_WHAT THE EXERCISE ASKS_
From the line containing "You are a computer-use agent. The" to the last line of the records, reproduce every line exactly and print nothing else.
-=-=-=-=-
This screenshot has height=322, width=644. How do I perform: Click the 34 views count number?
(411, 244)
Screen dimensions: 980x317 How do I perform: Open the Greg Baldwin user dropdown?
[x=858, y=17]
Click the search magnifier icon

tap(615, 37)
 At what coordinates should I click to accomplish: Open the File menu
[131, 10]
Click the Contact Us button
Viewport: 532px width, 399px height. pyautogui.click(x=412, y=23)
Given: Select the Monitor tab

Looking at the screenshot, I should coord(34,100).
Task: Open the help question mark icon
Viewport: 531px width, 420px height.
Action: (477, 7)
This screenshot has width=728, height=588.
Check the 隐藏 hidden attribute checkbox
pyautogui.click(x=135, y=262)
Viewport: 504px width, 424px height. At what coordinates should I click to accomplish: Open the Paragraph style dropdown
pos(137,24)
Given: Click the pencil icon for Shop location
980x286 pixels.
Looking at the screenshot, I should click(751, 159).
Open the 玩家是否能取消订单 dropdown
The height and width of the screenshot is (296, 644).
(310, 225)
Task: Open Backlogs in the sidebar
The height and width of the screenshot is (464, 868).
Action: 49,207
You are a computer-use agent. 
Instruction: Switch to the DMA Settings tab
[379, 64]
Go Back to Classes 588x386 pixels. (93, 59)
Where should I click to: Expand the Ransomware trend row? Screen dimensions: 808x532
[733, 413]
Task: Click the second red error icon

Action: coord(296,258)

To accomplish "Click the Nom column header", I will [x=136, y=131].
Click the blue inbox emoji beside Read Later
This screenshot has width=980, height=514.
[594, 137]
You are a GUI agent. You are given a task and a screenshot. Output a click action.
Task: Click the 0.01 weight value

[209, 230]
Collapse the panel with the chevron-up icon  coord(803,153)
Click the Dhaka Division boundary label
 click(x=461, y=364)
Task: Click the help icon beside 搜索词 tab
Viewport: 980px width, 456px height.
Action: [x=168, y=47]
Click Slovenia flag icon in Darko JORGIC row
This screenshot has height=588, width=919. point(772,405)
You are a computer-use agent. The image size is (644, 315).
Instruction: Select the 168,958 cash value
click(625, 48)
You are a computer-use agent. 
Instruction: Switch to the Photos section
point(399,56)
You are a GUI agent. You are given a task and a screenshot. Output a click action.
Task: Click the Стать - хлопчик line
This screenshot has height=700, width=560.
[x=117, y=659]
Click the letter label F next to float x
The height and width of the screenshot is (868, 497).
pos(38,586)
-=-=-=-=-
_TASK SOLUTION_
You are a computer-use agent. The image size is (644, 315).
Instruction: Select the 168,958 cash value
click(625, 48)
You are a computer-use agent. 
Instruction: Switch to the Photos section
point(399,56)
You are a GUI agent. You are given a task and a screenshot. Output a click action.
Task: Click the Стать - хлопчик line
This screenshot has height=700, width=560.
[x=117, y=659]
Click the letter label F next to float x
The height and width of the screenshot is (868, 497).
pos(38,586)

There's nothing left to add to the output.